In June 1971, Horn left Bucknell and moved to California, where she had accepted another job and married her second husband. Nine months later, she received a subpoena to return to Pennsylvania for testimony in the Harrisburg Seven trial.

This time she refused to cooperate, and was jailed for contempt.

At trial, prosecutors exhibited contraband letters between Berrigan and the nun Sister Elizabeth McAlister, his younger lover and a co-defendant in the Harrisburg Seven trial. (Berrigan and McAlister later left their religious orders and married.) The activist couple discussed an increasing disenchantment with pacifism as a strategy to stop the Vietnam War, and they wrote about the relative merits and risks of two radical steps floated by fellow activists that could attract public attention to their cause. One was to kidnap Kissinger, and the other was to bomb heating pipes in tunnels below Washington, D.C.

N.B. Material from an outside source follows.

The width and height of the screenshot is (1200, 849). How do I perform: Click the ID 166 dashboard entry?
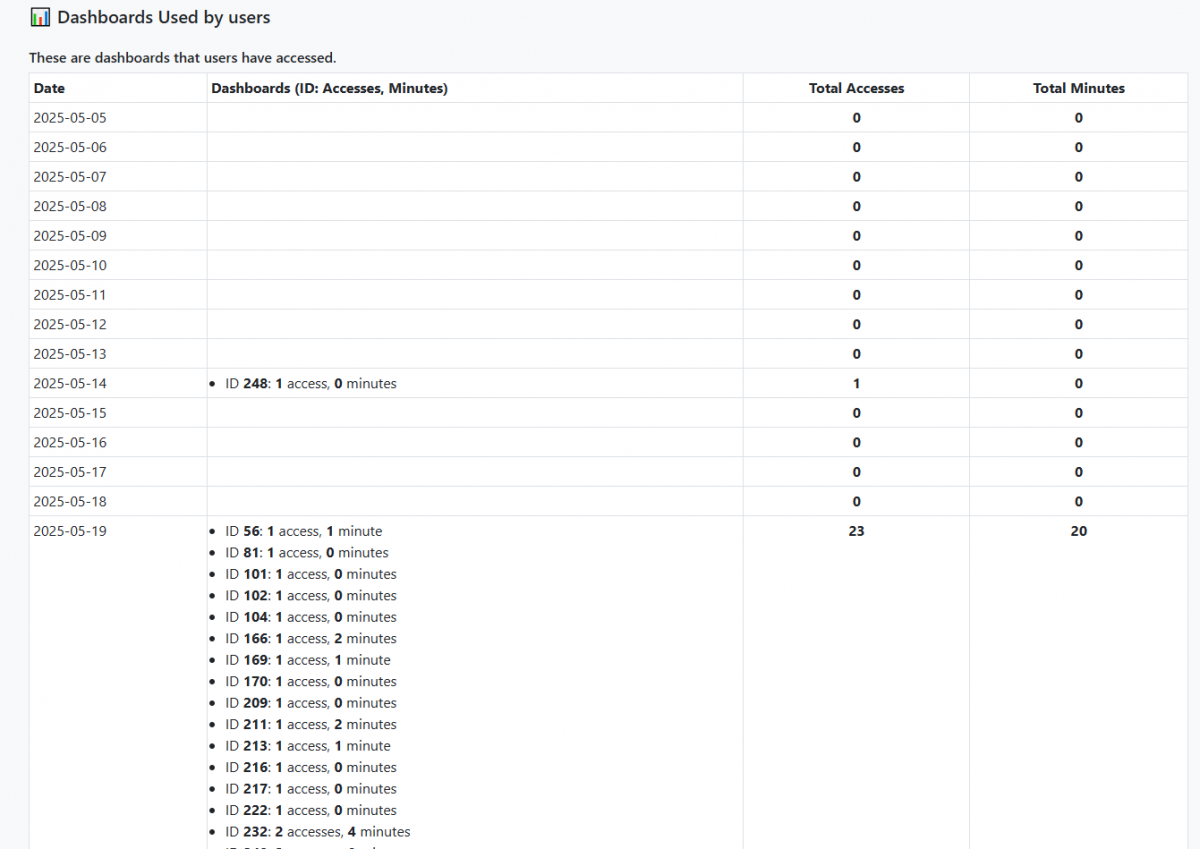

But the prosecution’s case depended primarily on Douglas, whose testimony proved erratic and unconvincing. After the jury told Judge Herman they were deadlocked on major charges, he declared a mistrial. Horn was released from jail after 20 days, and the government did not try the case again. As for Douglas, he disappeared into the federal witness protection program.

The American Library Association (ALA) would not endorse Horn’s refusal to testify, although it did commend her “commitment … in defense of intellectual freedom.”

The FBI, under pressure from Congress, abandoned its program of library surveillance in the mid-1980s. In the 2000s, however, new surveillance programs in libraries were allowed under the Patriot Act that Congress passed following the 9/11 terrorist attacks.

Fighting back, Horn was an outspoken member of the ALA’s Office for Intellectual Freedom. Since 2002, the Intellectual Freedom Committee of the California Library Association has annually bestowed the Zoia Horn Intellectual Freedom Award. “For decades, she urged the American Library Association to do more to help protect librarians — including public and school librarians — and their patrons from censorship and threats to privacy,” says Pirmann.

But Horn believed that her refusal to testify in the Harrisburg Seven trial derailed her career. She was not explicitly blackballed, but she never worked in a high-level librarian position again. She died in 2014.

Horn was decades ahead of her time in the battle for privacy and against censorship in libraries, and her work had an impact that she did not live to see. In 2019, the ALA made its strongest statement about protecting the privacy and freedom of library users, declaring that surveillance and monitoring produce a “chilling effect on users’ selection, access to and use of library resources.”

“Horn became known as an advocate of intellectual freedom and the freedom to read without censorship,” says Isabella O’Neill, head of Special Collections and University archivist at Bertrand Library. “She advocated for your freedom to read and write and make your own judgments without dictating the information that you may or may not have access to.” But O’Neill says she feels the country is back-sliding from Horn’s era. “I view all libraries as a social good, and the trend we see now toward more censorship, particularly in school libraries, is appalling.”

“The privacy that Horn advocated for was not just for libraries at the university level,” says Pirmann. “She was advocating for all libraries and all library users.”

The fight, as O’Neill and Pirmann attest, goes on.